Gastro-Intestinal Stromal Tumours

GISTs may not always cause obvious symptoms at first and are sometimes found by chance during tests for other problems. When symptoms do appear, they can include:

• Bleeding: presents as blood in vomit or passing dark stools (called melena). Sometimes, the only sign is anaemia (low haemoglobin) detected on a routine blood test.
• Abdominal pain or discomfort and nausea

• Loss of appetite and unexplained weight loss

  Incidental (by chance) finding on an ultrasound or CT scan performed for any other reason

Most GISTs develop due to genetic changes (mutations) in a growth-related gene called KIT, or sometimes, PDGFRA. These mutations cause an uncontrolled growth of the cells in the digestive tract wall.  Age has also been reported as a risk factor for these tumours, given that they commonly occur in adults between 40 and 70 years of age.

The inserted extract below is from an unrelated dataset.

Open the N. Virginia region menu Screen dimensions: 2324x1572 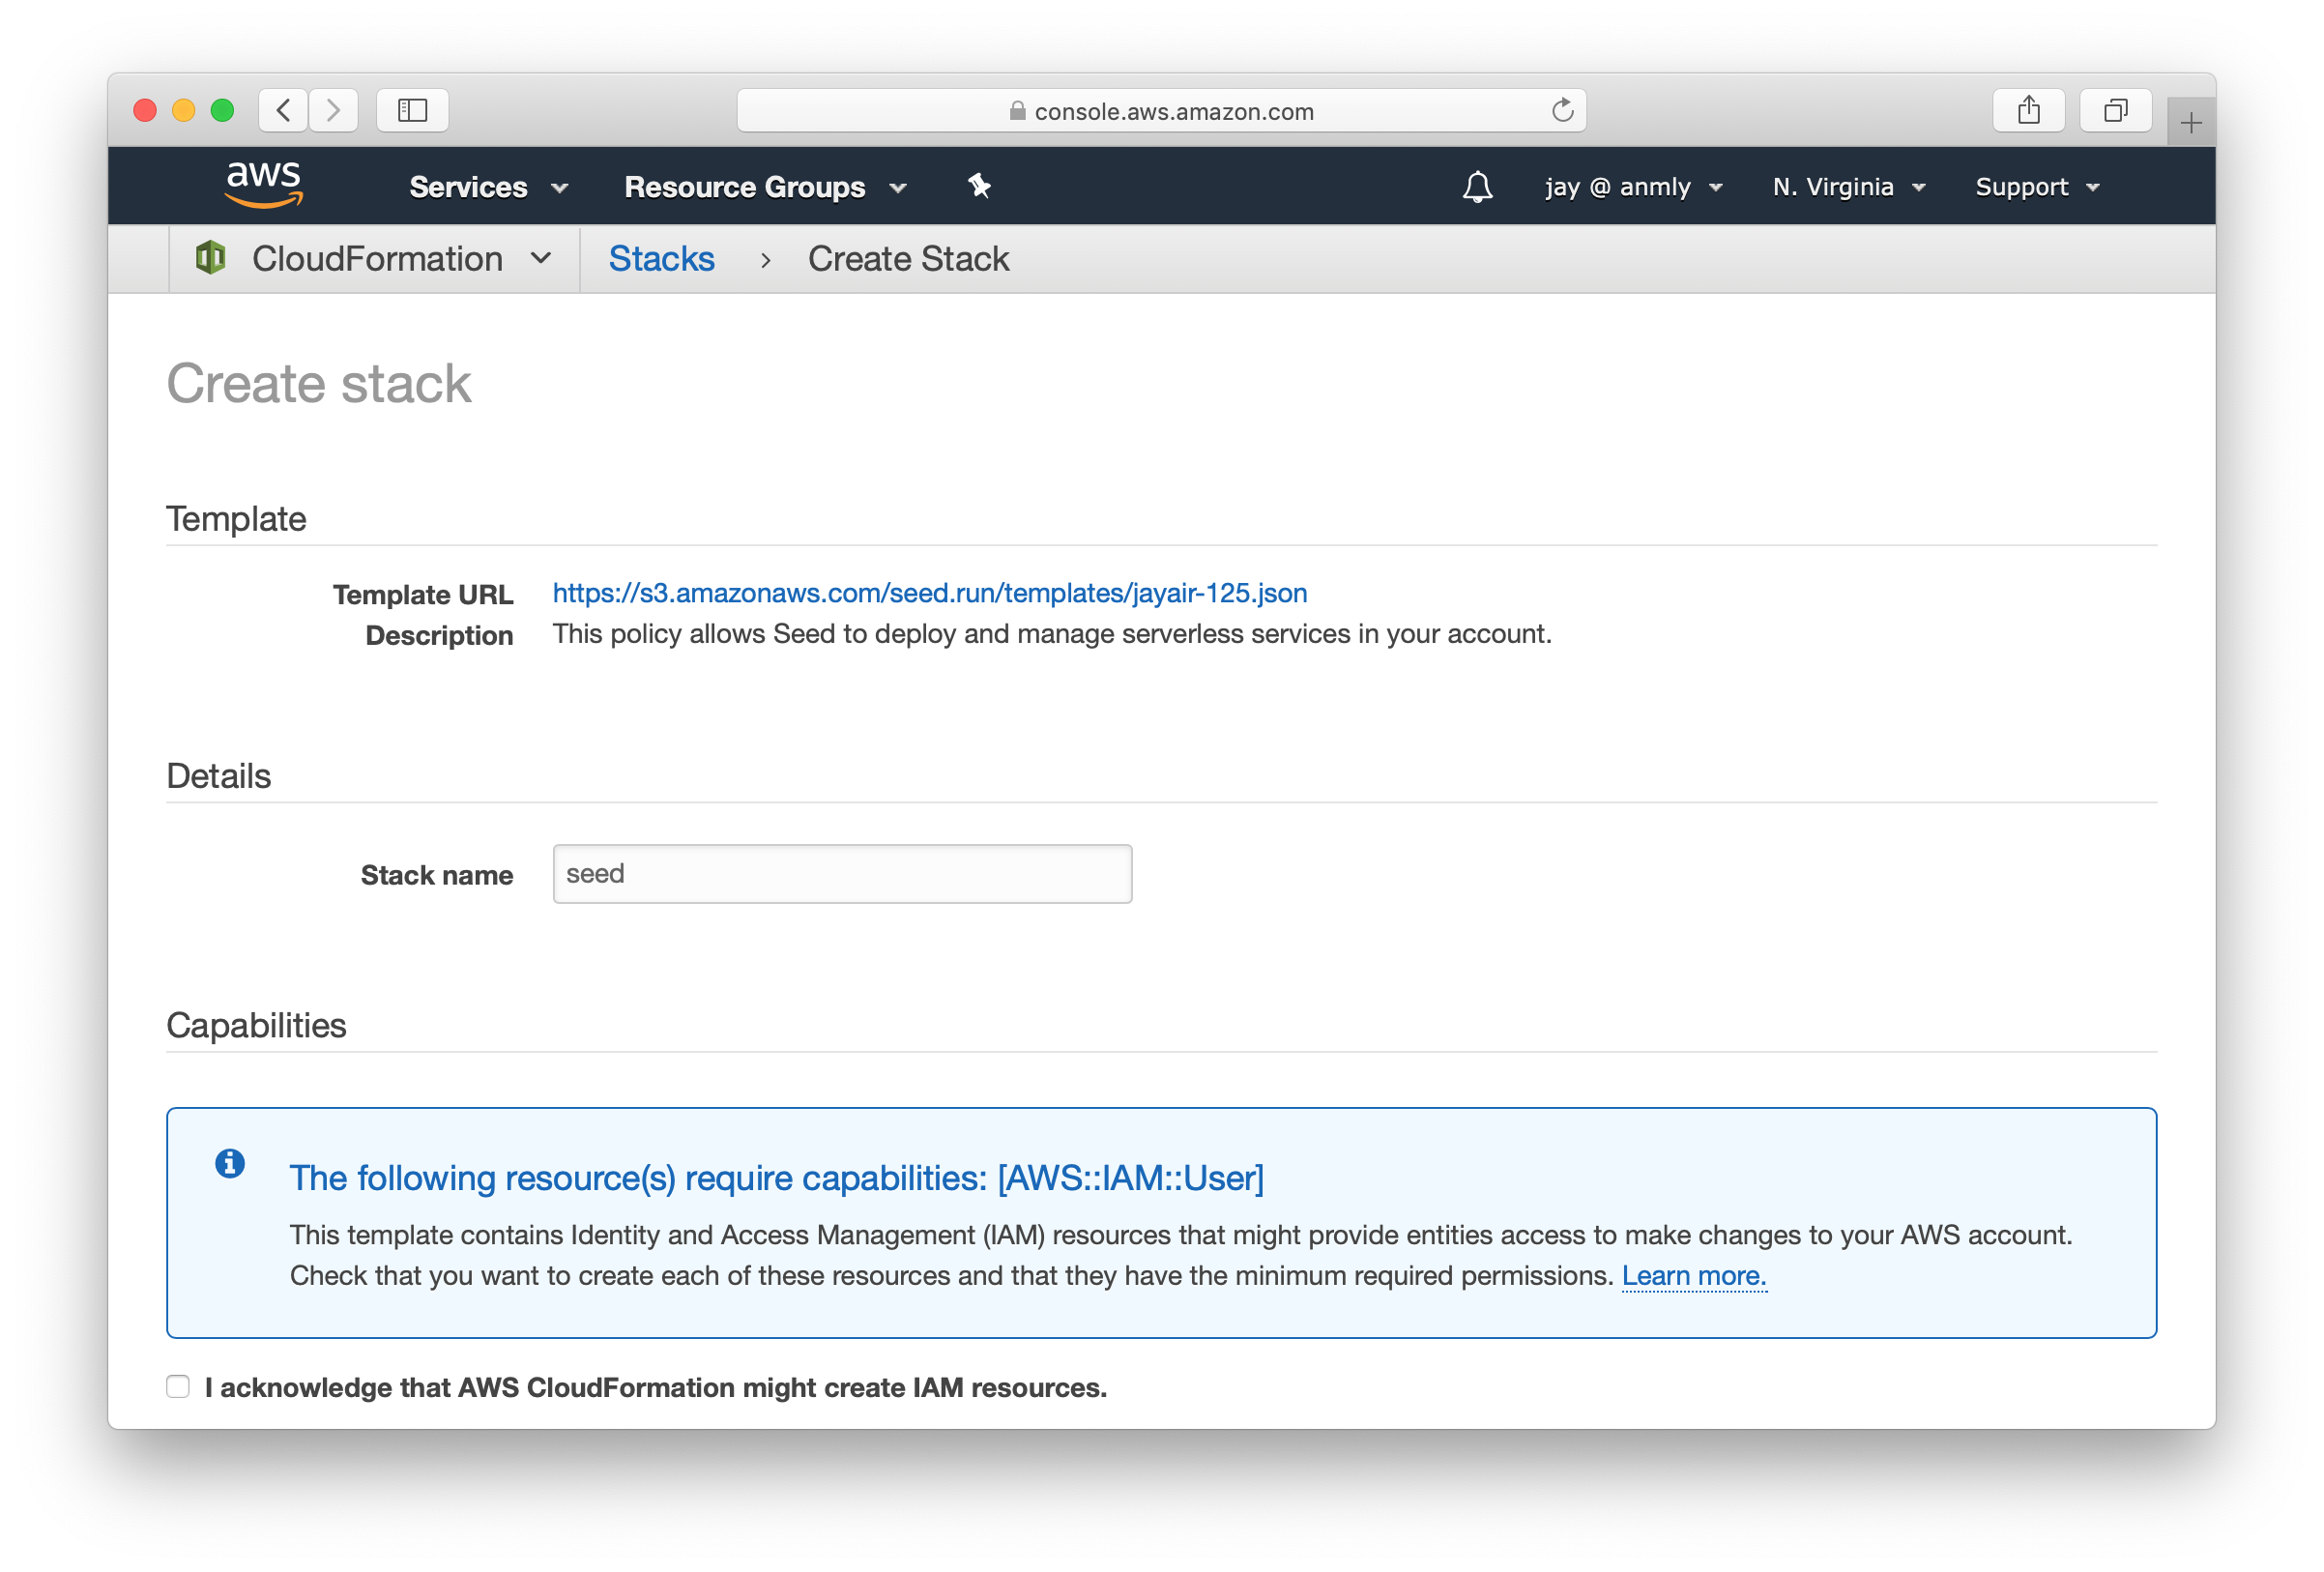(1848, 187)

• GISTs are usually not inherited (do not commonly run in families).
• The exact trigger for these genetic changes is not always known.

Doctors may use a combination of tests to confirm a diagnosis of GIST:

• Endoscopy: a thin flexible tube with a camera is used to see the tumour and take a small sample (biopsy). Depending on the location, the endoscopy may be an upper GI endoscopy (for stomach/oesophagus) or a colonoscopy (for large intestine).
• CT scan: provides detailed images of the lesion (tumour), its size, extent, and the relationship of the tumour to the surrounding structures. It also helps doctors plan the surgery.
• Histopathology and immunohistochemistry (IHC): after biopsy or surgery, the tissue sample is studied under a microscope. Tests for specific proteins such as CD117 (KIT) confirm the diagnosis.

The main treatment for GIST depends on the size, location, and risk category of the tumour:

• Surgery: The first and most important treatment is surgical removal of the tumour with a margin of normal tissue. The removed specimen is tested to assess risk of recurrence.
• Targeted Therapy (Imatinib/Gleevec):
  • A type of oral chemotherapy that specifically blocks abnormal growth signals in GIST cells (called a tyrosine kinase inhibitor). The medication works best in individuals who express the antibody CD117 (Tyrosine Kinase Inhibitor positive: c-KIT positive).
  • Used before surgery (neoadjuvant therapy) to shrink large tumours and make surgery possible.
  • Used after surgery (adjuvant therapy) if there is a high risk of recurrence (based on size, mitotic rate, or spread).
• Monitoring: Regular scans and follow-ups are required since some GISTs may recur even after treatment.

You should consult a doctor if you notice:

• Unexplained abdominal pain or discomfort
• Blood in vomit or stools (red or black in colour)
• Unexplained weight loss or loss of appetite
• Persistent anaemia (low haemoglobin) despite treatment
• Sudden severe abdominal pain with vomiting or swelling (may suggest bleeding or rupture of a tumour – a medical emergency)

Patients with suspected or confirmed GIST should consult:

• Gastroenterologist for initial diagnosis through endoscopy.
• Surgical oncologist or GI cancer surgeon for surgery and treatment planning.
• Medical oncologist for targeted therapy (Imatinib) and long-term follow-up.